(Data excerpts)

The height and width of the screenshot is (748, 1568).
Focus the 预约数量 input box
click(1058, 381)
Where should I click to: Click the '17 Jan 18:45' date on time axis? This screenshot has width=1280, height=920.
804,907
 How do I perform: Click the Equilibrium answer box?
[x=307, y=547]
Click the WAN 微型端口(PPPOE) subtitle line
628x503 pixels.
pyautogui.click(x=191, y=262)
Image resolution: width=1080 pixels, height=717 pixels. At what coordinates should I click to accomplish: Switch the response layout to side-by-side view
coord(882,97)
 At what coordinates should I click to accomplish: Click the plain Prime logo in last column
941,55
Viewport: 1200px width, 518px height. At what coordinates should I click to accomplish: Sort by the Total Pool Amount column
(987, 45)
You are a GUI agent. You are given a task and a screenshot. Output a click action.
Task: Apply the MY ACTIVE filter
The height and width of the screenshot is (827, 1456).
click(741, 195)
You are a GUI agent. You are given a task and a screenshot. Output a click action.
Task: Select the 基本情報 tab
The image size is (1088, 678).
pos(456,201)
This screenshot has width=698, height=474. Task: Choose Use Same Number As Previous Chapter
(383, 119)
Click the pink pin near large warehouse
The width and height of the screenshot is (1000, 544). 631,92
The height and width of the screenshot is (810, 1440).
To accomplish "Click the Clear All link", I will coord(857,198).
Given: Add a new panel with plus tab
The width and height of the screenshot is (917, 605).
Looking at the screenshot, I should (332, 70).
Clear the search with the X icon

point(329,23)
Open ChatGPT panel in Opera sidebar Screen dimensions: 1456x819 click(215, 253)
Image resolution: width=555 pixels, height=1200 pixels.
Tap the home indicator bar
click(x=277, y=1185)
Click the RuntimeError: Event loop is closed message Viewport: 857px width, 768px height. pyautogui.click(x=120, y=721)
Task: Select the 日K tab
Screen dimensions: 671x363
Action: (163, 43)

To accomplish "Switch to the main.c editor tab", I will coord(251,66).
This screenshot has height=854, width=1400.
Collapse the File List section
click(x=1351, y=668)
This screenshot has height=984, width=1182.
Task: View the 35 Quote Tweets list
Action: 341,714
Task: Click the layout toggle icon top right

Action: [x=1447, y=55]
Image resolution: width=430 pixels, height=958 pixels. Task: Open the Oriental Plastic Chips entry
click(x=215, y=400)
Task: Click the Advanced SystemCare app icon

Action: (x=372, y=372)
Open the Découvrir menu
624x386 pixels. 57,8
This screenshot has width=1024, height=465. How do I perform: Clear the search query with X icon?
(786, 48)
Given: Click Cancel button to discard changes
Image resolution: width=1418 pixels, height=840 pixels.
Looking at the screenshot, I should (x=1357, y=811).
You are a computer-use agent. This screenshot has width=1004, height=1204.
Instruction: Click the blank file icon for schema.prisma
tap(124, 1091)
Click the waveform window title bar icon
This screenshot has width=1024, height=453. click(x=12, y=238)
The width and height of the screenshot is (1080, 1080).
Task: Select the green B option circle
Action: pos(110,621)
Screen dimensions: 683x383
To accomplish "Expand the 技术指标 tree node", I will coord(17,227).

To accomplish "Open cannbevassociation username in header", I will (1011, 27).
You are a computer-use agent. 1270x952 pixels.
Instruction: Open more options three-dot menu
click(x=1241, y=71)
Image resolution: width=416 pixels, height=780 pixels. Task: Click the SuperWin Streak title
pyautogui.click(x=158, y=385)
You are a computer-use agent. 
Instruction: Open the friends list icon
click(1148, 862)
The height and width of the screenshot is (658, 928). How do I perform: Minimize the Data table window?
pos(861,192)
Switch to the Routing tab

## [WHAT NEEDS TO BE DONE]
The answer consists only of the lines from the one containing "Instruction: Open more options three-dot menu" to the end of the records, each written out exactly.

## [EXPECTED ANSWER]
Instruction: Open more options three-dot menu
click(x=1241, y=71)
Image resolution: width=416 pixels, height=780 pixels. Task: Click the SuperWin Streak title
pyautogui.click(x=158, y=385)
You are a computer-use agent. 
Instruction: Open the friends list icon
click(1148, 862)
The height and width of the screenshot is (658, 928). How do I perform: Minimize the Data table window?
pos(861,192)
Switch to the Routing tab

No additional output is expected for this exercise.